● PAGE
====

# Overview

This notebook continues the exercise of predicting car prices based on Craigslist listings.

This notebook uses `pandas` and `scikit-learn` two popular Python packages for data science. 

In order to make the processing more efficient, a sample of the data has been taken.


## Setup

Here are the packages that need to be loaded to run this example

These is where all the needed packages are imported for the exercise. If you get an `ModuleNotFoundError` then install the package (pip or conda) before continuing.These is where all the needed packages are imported for the exercise. If you get an `ModuleNotFoundError` then install the package (pip or conda) before continuing.

In [None]:
import time
import feather
import pandas as pd
from pandas_profiling import ProfileReport
from sklearn import preprocessing
from sklearn.preprocessing import OneHotEncoder
from sklearn.model_selection import train_test_split
from sklearn.preprocessing import StandardScaler
from sklearn.neural_network import MLPClassifier

from sklearn.compose import ColumnTransformer
from sklearn.pipeline import Pipeline
from sklearn.impute import SimpleImputer

from sklearn.linear_model import LinearRegression, LassoLars, ElasticNet, Ridge, HuberRegressor, PassiveAggressiveRegressor
from sklearn.tree import DecisionTreeRegressor
from sklearn.ensemble import RandomForestRegressor, GradientBoostingRegressor
from sklearn.neural_network import MLPRegressor
from sklearn.metrics import explained_variance_score, mean_squared_error

# Code from Introduction to Data Science Exercise

This code was used to create the profiles you used in earlier course in this series with the exception that this code is running on a 10% sample instead of the 500k+ listings.

## Read Sample Data from CSV to Pandas dataFrame

In [None]:
cars = feather.read_dataframe('../data/vehicles_samp.feather')

## Print first observations for sanity

In [None]:
cars.head()

## Print the columns and their respective types for the cars dataFrame

In [None]:
cars.info()

## Create profile of full dataset using `pandas-profile`

In [None]:
prof = ProfileReport(cars)
prof.to_file(output_file='vehicle_profile.html')

## Filter the data for cars with more than 300,000 miles and sort decending

This is an example of how Python programers can chain methods to each other to accomplish multiple tasks in the same line of code

In [None]:
cars[cars['odometer']>300000].filter(items=['year','price','odometer','model']).sort_values('odometer', ascending=False).head()
#filter(items=['one', 'three'])
#,['year','price','odometer','model']]

## Filter the number of columns

With wide datasets it is often hard to see all the columns. The code below is an example of how the columns can be filtered to just those that are desired.

====

[Data on locating visible targets]
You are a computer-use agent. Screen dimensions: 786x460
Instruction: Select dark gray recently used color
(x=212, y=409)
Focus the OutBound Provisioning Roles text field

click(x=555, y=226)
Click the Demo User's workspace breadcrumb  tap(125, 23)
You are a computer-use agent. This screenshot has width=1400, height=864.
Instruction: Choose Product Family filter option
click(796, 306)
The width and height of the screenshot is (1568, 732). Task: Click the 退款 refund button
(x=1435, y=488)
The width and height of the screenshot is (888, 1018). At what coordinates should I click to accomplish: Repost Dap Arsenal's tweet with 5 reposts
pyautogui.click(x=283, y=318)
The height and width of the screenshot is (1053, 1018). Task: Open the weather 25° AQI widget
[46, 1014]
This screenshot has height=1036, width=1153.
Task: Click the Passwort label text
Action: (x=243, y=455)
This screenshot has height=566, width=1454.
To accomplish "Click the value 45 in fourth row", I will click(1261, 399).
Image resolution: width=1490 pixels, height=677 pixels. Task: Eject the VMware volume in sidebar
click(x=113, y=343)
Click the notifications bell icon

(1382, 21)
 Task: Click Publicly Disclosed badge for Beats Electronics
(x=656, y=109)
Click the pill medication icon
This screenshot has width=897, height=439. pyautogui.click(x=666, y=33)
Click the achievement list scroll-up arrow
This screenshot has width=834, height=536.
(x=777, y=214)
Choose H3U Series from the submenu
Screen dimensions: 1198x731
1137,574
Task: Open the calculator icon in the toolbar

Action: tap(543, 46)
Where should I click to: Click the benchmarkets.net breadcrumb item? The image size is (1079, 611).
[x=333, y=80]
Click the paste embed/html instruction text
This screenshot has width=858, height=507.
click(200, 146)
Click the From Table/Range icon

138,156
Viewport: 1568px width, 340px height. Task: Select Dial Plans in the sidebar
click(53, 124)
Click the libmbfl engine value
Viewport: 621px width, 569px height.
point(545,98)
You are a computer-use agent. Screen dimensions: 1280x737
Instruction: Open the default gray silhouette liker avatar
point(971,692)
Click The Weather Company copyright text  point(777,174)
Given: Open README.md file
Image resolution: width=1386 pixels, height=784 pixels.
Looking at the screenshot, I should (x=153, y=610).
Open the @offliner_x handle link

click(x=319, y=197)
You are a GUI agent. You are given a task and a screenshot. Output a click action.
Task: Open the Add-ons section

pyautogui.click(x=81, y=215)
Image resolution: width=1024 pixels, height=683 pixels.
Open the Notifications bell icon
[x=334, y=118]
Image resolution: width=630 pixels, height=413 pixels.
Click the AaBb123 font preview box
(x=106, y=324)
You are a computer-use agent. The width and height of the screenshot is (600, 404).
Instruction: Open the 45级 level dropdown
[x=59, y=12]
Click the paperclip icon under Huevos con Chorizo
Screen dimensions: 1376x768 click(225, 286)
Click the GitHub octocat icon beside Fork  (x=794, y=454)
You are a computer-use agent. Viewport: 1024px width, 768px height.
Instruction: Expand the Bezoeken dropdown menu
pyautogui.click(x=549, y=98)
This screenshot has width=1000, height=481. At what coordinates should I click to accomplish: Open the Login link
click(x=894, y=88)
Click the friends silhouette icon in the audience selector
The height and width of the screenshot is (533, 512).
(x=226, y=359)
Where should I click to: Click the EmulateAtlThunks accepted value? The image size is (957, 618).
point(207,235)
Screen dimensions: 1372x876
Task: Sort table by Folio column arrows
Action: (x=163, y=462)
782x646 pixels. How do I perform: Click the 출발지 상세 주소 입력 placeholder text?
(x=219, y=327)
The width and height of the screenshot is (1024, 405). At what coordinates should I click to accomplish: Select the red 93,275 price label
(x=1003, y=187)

====

● BRIEF
In the car price notebook, which classes are imported from `sklearn.linear_model`? List every one.

● EXERCISE SOLUTION
LinearRegression, LassoLars, ElasticNet, Ridge, HuberRegressor, PassiveAggressiveRegressor